Criada em 2017, em Tatuí, a Mister Multas é uma rede especializada em recursos de trânsito com foco em condutores que precisam de suporte técnico e jurídico para resolver problemas com a carteira de habilitação.
"Temos uma equipe que elabora as defesas junto aos órgãos de trânsito, para recorrer de multas, cassação de carteira, suspensão do direito de dirigir etc.", disse Oliveira, que investiu R$ 1.200 no negócio.
A rede tem 42 franquias. O investimento inicial varia de R$ 14,9 mil a R$ 34,9 mil. Em 2020, a franqueadora faturou R$ 1,5 milhão, sendo 40% de lucro.
4 anos na Justiça do Paraná
Formada em advocacia pela PUC do Paraná, Amanda Malucelli, 34, trabalhou durante quatro anos na Justiça do estado, após prestar concurso público. Seu salário era de R$ 5.000 na época.
Algum tempo depois, foi para o Ministério Público, em Marilândia do Sul (PR). Ainda atuando como oficial de promotoria, em 2016, Amanda decidiu, junto com o marido, Fernando Malucelli, vender o apartamento e abrir uma franquia da OrthoDontic, em Curitiba. O investimento inicial foi de R$ 700 mil.
"Escolhemos essa franquia por influência do meu sogro, que já era sócio de uma das clínicas em São Paulo. Neste início, eu segurava as finanças, enquanto o marido dava os primeiros passos na clínica", afirmou Amanda, que ficava em Marilândia do Sul durante a semana e voltava a Curitiba na sexta à noite.
"Além de todo o estresse de estar longe do Fernando, a clínica começou a crescer com muita rapidez. Na impossibilidade da transferência de cargo, decidi ir para Curitiba para ficar ao lado dele", disse.

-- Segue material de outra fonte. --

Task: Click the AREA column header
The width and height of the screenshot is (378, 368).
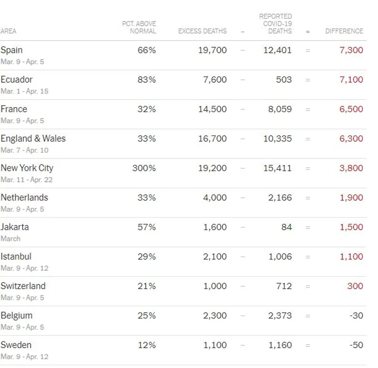Action: point(9,31)
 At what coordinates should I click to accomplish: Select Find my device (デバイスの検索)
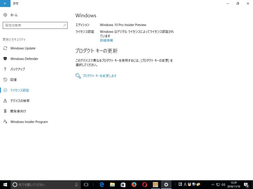[20, 101]
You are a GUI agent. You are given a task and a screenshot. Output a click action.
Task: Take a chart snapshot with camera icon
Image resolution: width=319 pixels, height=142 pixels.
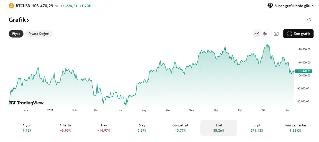(x=276, y=34)
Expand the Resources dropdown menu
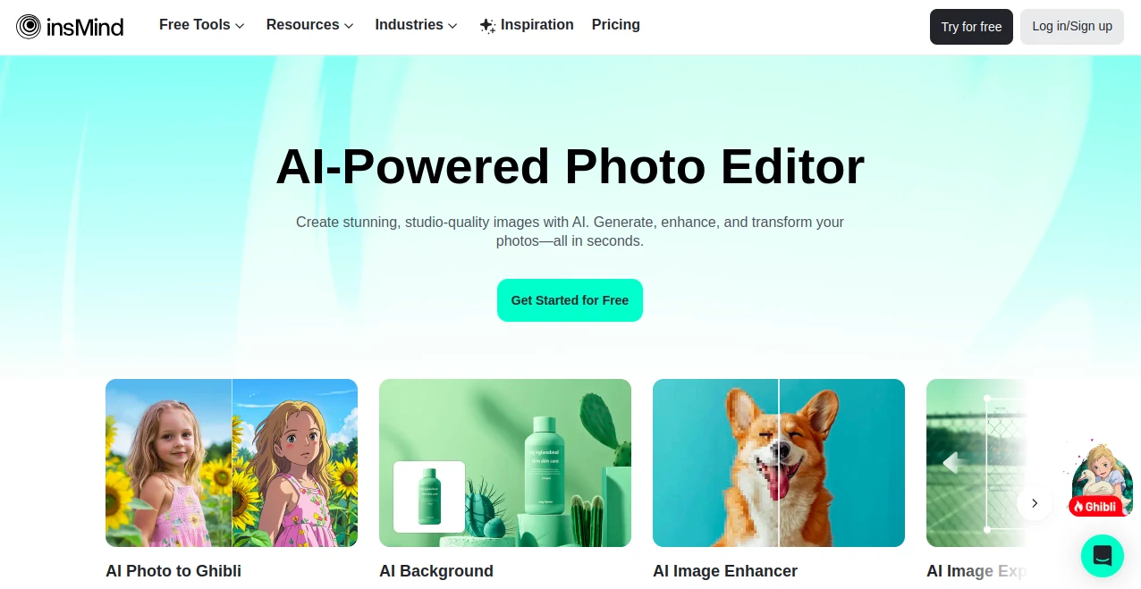 point(310,25)
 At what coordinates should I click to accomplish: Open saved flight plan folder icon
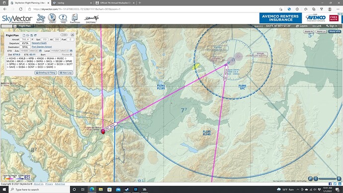[28, 35]

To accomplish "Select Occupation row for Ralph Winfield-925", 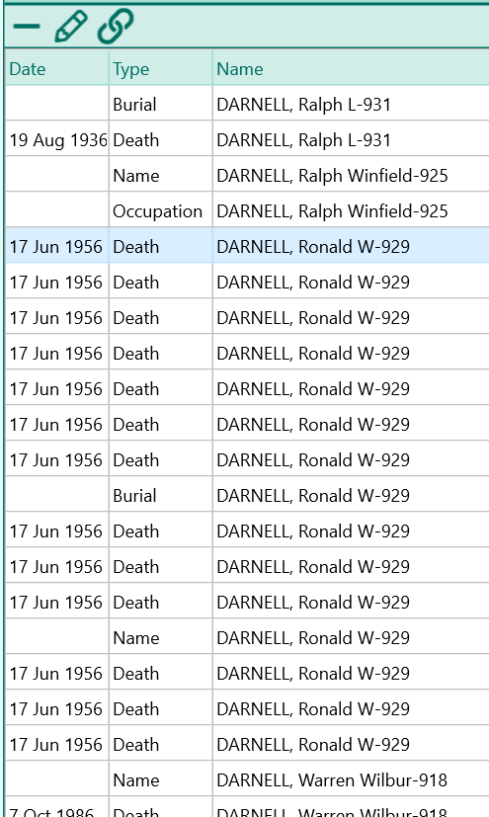I will tap(247, 211).
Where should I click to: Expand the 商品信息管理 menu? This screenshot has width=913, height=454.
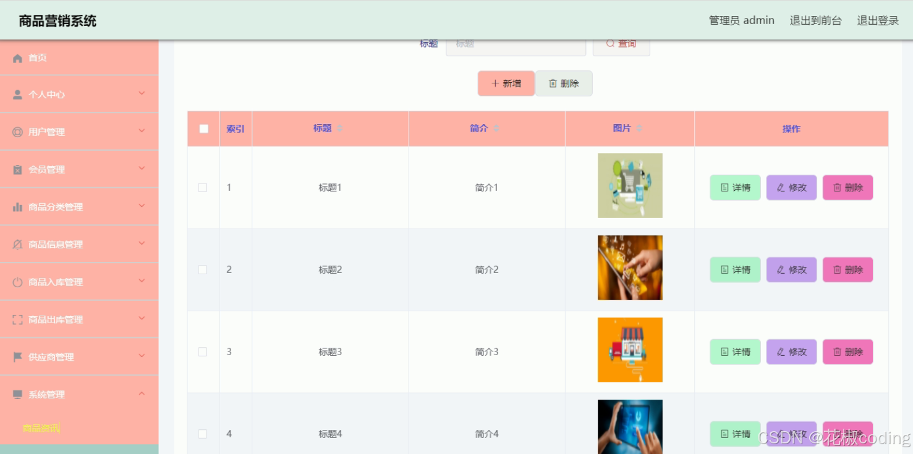click(141, 244)
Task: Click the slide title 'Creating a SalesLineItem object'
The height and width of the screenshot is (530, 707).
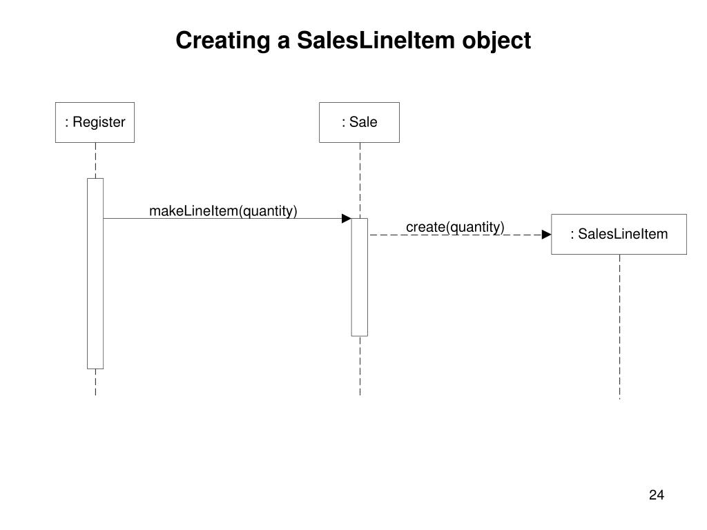Action: coord(353,41)
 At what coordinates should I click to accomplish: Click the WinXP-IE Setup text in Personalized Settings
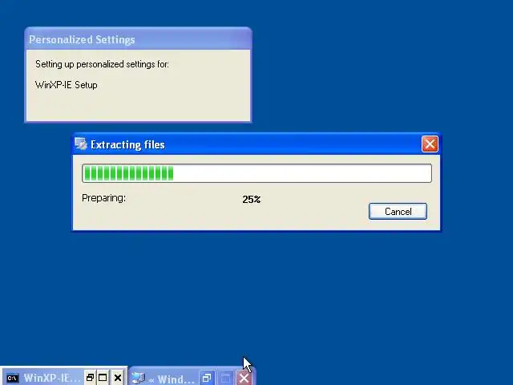pyautogui.click(x=66, y=85)
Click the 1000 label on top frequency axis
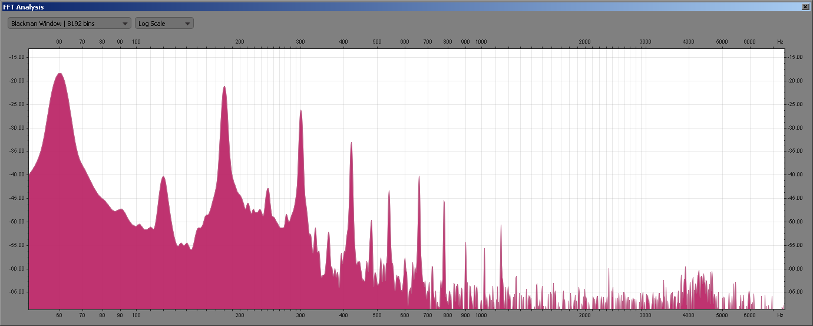Image resolution: width=813 pixels, height=326 pixels. pyautogui.click(x=481, y=42)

Em 2017, ela pediu exoneração do cargo em Marilândia do Sul e entrou para gerenciar o lado administrativo-financeiro da clínica.
Hoje, o casal tem duas franquias da OrthoDontic e faturou R$ 4 milhões no ano passado. O lucro não foi revelado.
A rede OrthoDontic foi criada em 2002, em Londrina (PR). Tem 273 unidades. O investimento inicial é a partir de R$ 500 mil.
Autonomia de tempo e dinheiro deve ser considerada
Paulo Crepaldi, analista de negócios do Sebrae-SP, disse que, antes de pedir exoneração de seu cargo público e empreender, o servidor deve, primeiro, entender qual a afinidade com o segmento em que pretende atuar, além de estudar e conhecer muito bem esse mercado (público-alvo, fornecedores, concorrentes).
"Em paralelo a isso, o empreendedor deve desenvolver um plano de negócio, determinando investimento inicial, custos fixos e variáveis, estratégias para atingir o público-alvo, assim como definir indicadores como lucratividade e ponto de equilíbrio. Inicialmente, faça testes do seu produto ou serviço, visando identificar a aceitação", afirmou.
O analista disse, no entanto, que a questão da autonomia de tempo e dinheiro deve ser levada em consideração.
"Quem abre mão da estabilidade do serviço público achando que vai trabalhar menos e ganhar mais, está enganado. Pelo menos no início, com a estrutura do negócio ainda enxuta, geralmente é você que faz tudo na parte estratégica, gerencial e operacional da empresa. Fora saber lidar com fatores externos como instabilidade econômica, sem nenhuma garantia efetiva de um salário caindo na conta todo mês", afirmou.
Segundo ele, o planejamento é essencial para diminuir as incertezas e consequentemente, aumentar as chances de sucesso.